Lightning-AI / pytorch-lightning

Pretrain, finetune ANY AI model of ANY size on multiple GPUs, TPUs with zero code changes.
https://lightning.ai
Apache License 2.0
28.41k stars 3.39k forks source link

Can I nest LightningModules inside child modules? #20053

Open jackdent opened 4 months ago

jackdent commented 4 months ago

Bug description

Suppose I have a LightningModule (parent) that contains a nn.Module (child), which in turn contains another LightningModule (grandchild). Calling .log inside the LightningModule (the grandchild) results in the following warning:

You are trying to self.log() but the self.trainer reference is not registered on the model yet.
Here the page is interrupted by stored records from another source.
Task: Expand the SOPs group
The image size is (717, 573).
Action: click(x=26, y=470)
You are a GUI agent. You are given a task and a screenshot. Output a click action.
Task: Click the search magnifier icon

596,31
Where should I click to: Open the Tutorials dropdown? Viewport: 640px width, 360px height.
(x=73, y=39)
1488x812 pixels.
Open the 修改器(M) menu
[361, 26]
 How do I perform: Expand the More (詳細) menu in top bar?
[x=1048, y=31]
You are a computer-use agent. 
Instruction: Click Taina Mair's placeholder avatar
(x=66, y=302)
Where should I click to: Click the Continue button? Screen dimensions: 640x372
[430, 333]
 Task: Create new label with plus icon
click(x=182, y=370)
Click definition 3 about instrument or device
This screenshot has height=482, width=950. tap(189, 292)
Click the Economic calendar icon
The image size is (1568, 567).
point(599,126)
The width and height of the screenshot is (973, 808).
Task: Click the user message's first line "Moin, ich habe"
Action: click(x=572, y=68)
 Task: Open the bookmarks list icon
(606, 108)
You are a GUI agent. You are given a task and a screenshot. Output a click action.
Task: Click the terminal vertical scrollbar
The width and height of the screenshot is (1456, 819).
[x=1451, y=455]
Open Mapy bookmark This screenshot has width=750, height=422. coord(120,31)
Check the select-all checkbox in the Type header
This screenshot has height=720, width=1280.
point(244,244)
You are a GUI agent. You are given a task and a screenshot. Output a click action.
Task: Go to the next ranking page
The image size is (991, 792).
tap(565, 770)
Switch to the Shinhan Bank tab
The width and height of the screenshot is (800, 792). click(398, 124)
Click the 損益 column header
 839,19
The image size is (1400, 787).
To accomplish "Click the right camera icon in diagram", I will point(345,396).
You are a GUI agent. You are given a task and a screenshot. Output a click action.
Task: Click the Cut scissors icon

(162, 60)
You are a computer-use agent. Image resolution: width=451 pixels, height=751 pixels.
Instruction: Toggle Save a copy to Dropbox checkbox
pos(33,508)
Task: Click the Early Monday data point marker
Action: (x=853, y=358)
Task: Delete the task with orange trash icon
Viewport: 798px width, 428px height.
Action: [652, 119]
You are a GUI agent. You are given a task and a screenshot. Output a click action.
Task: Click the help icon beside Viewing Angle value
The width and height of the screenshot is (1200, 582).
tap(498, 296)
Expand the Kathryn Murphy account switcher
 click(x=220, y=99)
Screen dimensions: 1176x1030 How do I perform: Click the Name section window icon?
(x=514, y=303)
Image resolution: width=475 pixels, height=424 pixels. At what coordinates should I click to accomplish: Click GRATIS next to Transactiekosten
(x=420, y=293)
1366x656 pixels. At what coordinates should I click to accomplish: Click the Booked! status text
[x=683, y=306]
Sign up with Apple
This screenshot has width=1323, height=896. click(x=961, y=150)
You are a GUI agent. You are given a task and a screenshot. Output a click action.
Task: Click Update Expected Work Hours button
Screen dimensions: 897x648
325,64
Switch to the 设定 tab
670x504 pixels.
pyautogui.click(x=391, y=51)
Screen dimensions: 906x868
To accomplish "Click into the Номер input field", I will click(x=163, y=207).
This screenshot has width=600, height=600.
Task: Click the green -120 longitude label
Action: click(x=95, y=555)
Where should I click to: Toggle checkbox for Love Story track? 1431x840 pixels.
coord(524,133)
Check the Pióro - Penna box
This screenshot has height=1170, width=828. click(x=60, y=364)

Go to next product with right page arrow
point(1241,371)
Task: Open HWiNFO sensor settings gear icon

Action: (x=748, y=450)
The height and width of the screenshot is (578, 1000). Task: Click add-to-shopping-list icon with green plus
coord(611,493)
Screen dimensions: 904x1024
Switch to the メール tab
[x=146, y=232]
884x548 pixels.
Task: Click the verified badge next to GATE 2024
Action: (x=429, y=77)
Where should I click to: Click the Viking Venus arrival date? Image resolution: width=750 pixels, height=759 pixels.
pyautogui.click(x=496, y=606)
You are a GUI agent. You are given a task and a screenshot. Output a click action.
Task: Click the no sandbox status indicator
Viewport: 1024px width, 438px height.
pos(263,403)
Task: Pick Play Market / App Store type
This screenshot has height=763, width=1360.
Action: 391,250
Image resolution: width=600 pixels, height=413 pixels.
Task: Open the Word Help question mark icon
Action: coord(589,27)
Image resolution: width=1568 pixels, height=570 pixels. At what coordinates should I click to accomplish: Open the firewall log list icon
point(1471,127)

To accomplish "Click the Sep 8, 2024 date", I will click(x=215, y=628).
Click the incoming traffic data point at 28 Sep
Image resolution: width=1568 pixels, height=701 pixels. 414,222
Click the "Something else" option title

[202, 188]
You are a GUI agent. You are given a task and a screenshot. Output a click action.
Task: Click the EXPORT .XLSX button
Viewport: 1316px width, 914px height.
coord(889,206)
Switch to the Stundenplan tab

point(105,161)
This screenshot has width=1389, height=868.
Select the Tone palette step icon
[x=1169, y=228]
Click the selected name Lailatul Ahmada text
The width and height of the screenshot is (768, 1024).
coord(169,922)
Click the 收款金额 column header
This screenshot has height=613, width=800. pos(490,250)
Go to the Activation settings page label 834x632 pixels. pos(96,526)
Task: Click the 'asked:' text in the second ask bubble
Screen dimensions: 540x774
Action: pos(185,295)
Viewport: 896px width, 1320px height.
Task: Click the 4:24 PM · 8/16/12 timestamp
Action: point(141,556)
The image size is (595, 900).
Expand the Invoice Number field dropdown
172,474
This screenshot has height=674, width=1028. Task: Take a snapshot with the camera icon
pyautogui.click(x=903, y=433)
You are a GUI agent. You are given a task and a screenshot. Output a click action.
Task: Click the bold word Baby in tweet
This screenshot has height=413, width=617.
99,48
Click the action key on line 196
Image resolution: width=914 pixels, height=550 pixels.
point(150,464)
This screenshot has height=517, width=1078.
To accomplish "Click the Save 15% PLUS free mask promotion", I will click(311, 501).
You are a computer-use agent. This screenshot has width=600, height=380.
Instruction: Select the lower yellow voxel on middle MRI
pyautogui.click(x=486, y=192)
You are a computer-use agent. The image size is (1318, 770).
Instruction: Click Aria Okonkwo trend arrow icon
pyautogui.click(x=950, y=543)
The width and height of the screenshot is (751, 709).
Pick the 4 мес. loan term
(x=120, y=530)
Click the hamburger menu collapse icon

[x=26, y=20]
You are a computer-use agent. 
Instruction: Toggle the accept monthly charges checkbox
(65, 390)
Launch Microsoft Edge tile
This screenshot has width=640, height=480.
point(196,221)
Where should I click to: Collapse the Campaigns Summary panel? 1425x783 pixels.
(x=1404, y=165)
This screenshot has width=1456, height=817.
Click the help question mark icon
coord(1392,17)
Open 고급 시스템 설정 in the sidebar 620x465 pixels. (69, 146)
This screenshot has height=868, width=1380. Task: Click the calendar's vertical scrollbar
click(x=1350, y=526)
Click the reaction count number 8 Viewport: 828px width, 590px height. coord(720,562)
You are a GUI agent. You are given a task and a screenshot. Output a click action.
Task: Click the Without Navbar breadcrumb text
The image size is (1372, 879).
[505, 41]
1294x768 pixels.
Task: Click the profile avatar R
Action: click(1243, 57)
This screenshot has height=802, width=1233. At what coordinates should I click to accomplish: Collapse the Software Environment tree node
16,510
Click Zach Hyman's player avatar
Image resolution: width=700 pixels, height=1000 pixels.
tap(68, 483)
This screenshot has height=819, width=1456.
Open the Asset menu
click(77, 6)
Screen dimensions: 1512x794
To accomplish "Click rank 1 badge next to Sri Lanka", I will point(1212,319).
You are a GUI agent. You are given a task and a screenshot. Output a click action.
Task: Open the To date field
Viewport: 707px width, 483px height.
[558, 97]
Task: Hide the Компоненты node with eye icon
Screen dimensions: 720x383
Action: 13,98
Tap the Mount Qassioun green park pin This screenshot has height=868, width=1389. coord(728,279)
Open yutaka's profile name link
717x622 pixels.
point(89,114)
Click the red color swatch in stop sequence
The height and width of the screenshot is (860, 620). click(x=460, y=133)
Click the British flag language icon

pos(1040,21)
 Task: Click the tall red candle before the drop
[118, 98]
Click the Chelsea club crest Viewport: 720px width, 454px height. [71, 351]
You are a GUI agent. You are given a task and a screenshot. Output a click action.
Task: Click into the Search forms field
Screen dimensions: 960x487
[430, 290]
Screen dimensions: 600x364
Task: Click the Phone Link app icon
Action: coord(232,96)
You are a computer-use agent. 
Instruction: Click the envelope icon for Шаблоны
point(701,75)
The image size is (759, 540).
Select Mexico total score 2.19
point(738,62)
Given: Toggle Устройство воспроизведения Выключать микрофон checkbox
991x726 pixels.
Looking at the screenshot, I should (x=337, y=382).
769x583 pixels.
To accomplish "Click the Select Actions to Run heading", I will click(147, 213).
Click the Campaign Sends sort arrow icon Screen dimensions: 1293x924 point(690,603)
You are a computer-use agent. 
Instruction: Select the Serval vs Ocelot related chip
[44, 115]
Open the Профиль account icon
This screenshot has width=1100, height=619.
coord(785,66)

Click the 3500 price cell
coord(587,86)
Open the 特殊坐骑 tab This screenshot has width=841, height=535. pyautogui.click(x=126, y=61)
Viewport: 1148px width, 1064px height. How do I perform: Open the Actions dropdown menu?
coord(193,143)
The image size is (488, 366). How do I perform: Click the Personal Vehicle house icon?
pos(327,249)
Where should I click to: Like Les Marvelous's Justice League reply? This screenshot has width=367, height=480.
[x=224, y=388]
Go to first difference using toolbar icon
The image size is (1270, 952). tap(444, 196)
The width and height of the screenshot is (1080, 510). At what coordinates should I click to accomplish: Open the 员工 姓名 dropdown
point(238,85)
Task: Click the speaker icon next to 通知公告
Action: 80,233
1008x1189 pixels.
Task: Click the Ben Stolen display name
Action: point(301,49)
This is most likely because the model hasn't been passed to the Trainer

The trainer is only set on the direct children of the parent LightningModule, not all the descendants, since the trainer.setter uses self.children() rather than self.modules(): https://github.com/Lightning-AI/pytorch-lightning/blob/3730e980e388c23f7e9d1f535793e8d614633362/src/lightning/pytorch/core/module.py#L221-L226

What version are you seeing the problem on?

master

How to reproduce the bug

# %%

import lightning as L
import torch
from torch import nn

class GrandChild(L.LightningModule):
    def dummy_log(self):
        self.log("foo", 1)

class Child(nn.Module):
    def __init__(self):
        super().__init__()
        self.module = nn.Linear(1, 1)
        self.grandchild = GrandChild()

    def forward(self):
        self.grandchild.dummy_log()
        return 1

class Parent(L.LightningModule):
    def __init__(self):
        super().__init__()
        self.child = Child()

    def training_step(self, batch, batch_idx):
        return self.child()

    def configure_optimizers(self):
        optimizer = torch.optim.Adam(self.parameters(), lr=1e-3)
        return optimizer

    def train_dataloader(self):
        return torch.utils.data.DataLoader(
            torch.utils.data.TensorDataset(torch.randn(10, 1)), batch_size=1
        )

# model
parent = Parent()

# train model
trainer = L.Trainer()
trainer.fit(model=parent)
optimizer = parent.configure_optimizers()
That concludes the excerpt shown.